In a rare case of retro royalty, it was almost cool to admit to watching the bride and groom and the passing parade of well-heeled and connected wedding guests make their way to Westminster Abbey and afterwards to catch a glimpse of the royal pair give each other a quick kiss from the palace balcony.
Apart from the 7 million television viewers around the country, many Australians also followed every moment of the nuptials and passed comment on social media and online news forums.
For Dreamer of Sydney, the royal wedding was a conversion experience. The Sydney Morning Herald reader wrote: “What a wonderful display of good old-fashioned romance! I was so happy to see this lovely young couple on their most happiest of days. I never thought I’d be a supporter of the royal family but unlike a lot of party-poopers, I have grown up and got over myself.”

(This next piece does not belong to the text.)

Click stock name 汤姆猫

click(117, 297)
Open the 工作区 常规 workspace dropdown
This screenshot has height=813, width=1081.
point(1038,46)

Many, like J of Ringwood in a comment to the Herald Sun, were just grateful to be able to share some good news: “A truly beautiful spectacle! I felt very moved and happy for William and Kate. So nice to see something so special and happy, especially after all the disasters and bad news in the world. We all need a little more positivity.”
But where many saw beauty and joy, Frederick of St Clair in the Sydney Morning Herald, was disgusted and viewed the wedding as an ugly display of class division: “What a perverse and obscene spectacle of masses of humanity showering adulation, adoration and truckloads of taxpayer funds on people who happened to have been born to a lineage of privilege and so-called ‘royalty’. In the 21st century we’re still a bunch of medieval peasants looking for ‘bread and circuses’ to lift us out of the doldrums of meaningless lives. Bring on the republic and equality for all human beings.”
For others, like Jason on Yahoo7, missing out on watching their Friday night football was all that mattered. “I missed the footy because four TV stations had dedicated their time and money to two people getting married. So dignified, so elegant, so royal? So boring, so meaningless.”
While Jason was waiting to see his team’s colours, wedding watchers had their sights set on what the bride would be wearing. And when Kate stepped out, opinion was divided.
Julia posted on The Courier-Mail: “What a beautiful wedding dress. So refreshing to see something different to the strapless style that every woman seems to wear.”
But Lesley on Yahoo7 was disappointed: “The dress suited Kate to a T - totally plain and boring. Most people gasp at the first glimpse of any bride but at the first sight of Kate one yawns. I’m afraid Kate will never outshine Diana. But then who could?”
The obsession with who wore what was all too much for Scrub Nurse of Orange NSW on news.com.au: “Was this a wedding or the Melbourne Cup? It seems there’s been more emphasis placed on who wore what than the actual wedding. Who cares what people wore? Obviously they thought their outfit was nice or they wouldn’t have worn it.”
For some observers, William and Kate’s nuptials brought back memories of Charles and Diana’s wedding and the sadness that followed in their marriage.
Big Pete of Surrey Downs, writing on AdelaideNow, hoped the new royal couple would have a happier future: “Although an anti-monarchist, I wish this young couple a lot more happiness in their marriage than the groom’s parents had. Long may they both represent their country in the same manner as their grandmother and grandmother-in-law has. Their country needs this type of pageantry and a fresh new figurehead to lead it into the uncertainties of the 21st century.”
Hobart Mercury reader, LDP of All Over Tasmania, thought the ghost of Diana was watching over William and Kate: “It was all very nice and I, for one, watched the wedding ceremony from start to finish. Even though I am not a royalist I felt Diana would have been there somewhere. And I think she would have approved of Kate.”
Amid the sparkle of a royal wedding, for one night, Australians showed a renewed passion for the monarchy. But in the cold, hard light of day, will the love last or will it slowly fade into our ghostly past?